With the shakedown in Ukraine and betrayal of the Kurds in Northern Syrian, another foreign policy failure this past week almost went by without notice: the complete breakdown of talks between U.S. and North Korean diplomats on North Korea’s denuclearization.
The U.S. and the North Koreans have engaged in a negotiation of sorts since the spring of 2018 when President Trump accepted a proposal by Kim Jong Un to meet face to face. Trump’s willingness to meet was hailed in Northeast Asia as a courageous gesture to resolve the longstanding impasse over North Korea’s nuclear program. At the time, both South Korean president Moon Jae-In and Japanese Prime Minister Abe, in a rare display of agreement on anything, suggested that Trump was deserving of the Nobel Peace Prize for his courage in doing what no other sitting US president has been willing to do.

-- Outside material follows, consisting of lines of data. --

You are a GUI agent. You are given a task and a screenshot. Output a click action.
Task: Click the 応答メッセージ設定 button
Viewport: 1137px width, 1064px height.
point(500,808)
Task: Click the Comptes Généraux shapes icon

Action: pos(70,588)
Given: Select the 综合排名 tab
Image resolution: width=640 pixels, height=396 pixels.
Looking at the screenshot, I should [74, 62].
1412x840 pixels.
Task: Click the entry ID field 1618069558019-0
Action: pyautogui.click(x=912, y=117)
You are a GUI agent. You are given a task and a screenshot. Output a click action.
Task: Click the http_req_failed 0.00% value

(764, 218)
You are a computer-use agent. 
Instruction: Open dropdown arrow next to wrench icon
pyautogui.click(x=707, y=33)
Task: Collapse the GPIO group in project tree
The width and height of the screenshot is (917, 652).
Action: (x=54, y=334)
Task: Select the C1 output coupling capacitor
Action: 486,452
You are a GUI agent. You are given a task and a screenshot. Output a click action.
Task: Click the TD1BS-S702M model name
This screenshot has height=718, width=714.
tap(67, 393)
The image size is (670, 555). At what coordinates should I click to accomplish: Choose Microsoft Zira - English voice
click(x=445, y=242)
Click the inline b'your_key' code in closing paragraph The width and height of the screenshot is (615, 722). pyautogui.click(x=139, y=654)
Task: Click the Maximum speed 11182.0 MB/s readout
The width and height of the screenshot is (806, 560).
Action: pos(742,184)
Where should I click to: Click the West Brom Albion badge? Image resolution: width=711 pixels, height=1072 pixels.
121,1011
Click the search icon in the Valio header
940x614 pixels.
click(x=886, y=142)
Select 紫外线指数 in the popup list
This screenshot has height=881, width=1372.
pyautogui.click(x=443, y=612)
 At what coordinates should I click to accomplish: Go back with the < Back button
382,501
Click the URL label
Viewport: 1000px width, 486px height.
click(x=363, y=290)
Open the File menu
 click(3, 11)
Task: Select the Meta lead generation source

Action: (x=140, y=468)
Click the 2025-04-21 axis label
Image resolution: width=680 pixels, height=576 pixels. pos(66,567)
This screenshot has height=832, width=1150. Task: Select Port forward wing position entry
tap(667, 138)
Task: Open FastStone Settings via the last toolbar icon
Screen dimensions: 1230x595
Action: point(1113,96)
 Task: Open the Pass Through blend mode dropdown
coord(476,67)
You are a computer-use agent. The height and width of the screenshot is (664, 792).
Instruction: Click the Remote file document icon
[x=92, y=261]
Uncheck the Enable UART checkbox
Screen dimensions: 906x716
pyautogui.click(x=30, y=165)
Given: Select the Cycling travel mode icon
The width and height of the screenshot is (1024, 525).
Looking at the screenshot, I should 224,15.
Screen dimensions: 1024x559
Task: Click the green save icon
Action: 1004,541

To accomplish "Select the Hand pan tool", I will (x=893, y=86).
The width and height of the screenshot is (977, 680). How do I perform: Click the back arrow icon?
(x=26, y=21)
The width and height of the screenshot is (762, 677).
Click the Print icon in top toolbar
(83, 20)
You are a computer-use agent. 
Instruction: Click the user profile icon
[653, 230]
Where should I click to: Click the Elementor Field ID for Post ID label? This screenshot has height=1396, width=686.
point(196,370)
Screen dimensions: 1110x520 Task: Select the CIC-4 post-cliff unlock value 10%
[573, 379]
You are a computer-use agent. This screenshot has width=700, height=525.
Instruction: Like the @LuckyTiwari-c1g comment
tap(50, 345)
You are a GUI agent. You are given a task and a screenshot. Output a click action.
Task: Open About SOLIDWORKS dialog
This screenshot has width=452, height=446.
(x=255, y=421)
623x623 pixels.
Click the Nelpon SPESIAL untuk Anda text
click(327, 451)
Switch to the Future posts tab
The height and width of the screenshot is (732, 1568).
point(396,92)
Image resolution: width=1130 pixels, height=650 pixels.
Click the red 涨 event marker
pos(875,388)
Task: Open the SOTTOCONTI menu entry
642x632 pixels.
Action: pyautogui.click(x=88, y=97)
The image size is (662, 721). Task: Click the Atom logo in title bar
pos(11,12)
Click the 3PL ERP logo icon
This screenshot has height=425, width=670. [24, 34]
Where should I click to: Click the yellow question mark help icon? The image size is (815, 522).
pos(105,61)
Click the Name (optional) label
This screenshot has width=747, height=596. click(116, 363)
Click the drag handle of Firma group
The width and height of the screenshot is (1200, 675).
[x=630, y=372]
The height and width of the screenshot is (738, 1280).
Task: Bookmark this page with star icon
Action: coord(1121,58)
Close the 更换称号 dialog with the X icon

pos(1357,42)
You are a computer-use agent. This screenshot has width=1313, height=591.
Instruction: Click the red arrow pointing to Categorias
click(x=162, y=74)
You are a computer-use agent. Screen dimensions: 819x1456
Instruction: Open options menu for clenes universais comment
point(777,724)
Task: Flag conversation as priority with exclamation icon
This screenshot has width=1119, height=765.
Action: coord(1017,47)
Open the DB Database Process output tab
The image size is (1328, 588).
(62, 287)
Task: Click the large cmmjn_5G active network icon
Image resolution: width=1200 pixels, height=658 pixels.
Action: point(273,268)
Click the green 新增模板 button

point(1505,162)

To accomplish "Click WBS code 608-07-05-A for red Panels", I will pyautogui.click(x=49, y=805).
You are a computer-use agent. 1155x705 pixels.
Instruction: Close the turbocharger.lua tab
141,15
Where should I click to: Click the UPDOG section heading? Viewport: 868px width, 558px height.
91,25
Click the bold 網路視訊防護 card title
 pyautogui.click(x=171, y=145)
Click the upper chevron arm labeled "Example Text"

Three summits later which have included presidential trips to Singapore, Hanoi, and even a presidential walk across the demilitarized zone into North Korea itself, there is little indication that any progress whatsoever has been achieved in persuading the North Koreans that they can have a better future without nuclear weapons. At first, Trump’s approach was to engage in a grand bargain, a willingness to embrace the North Korean leader by lifting all sanctions against that country in return for complete denuclearization. Those grand thoughts have given way to a more incremental and much more familiar process of going step by step. But even that has yielded little in the way of concrete actions primarily because the North Koreans have essentially refused to meet any U.S. negotiator unless that negotiator is named Donald Trump.
Despite the notable lack of progress, President Trump has continued to make North Korea his signature foreign policy triumph, even suggesting he would have won the Nobel Peace Prize if the process had not been so – you guessed it – rigged.
On the positive side of the ledger, North Korea has indeed restrained from nuclear tests, and tests of long-range missiles. North Korea also released some US prisoners, hostages as Trump not entirely inaccurately described them, and agreed to restart the search for the remains of U.S. service members killed during the Korean war, a program halted by then Secretary of Defense Donald Rumsfeld in 2006 out of concern that too many fees were being paid to the North Koreans.
But on the crucial issue of ending their nuclear weapons program the North Koreans have been unwilling to discuss the matter or even to meet with US negotiators until last week.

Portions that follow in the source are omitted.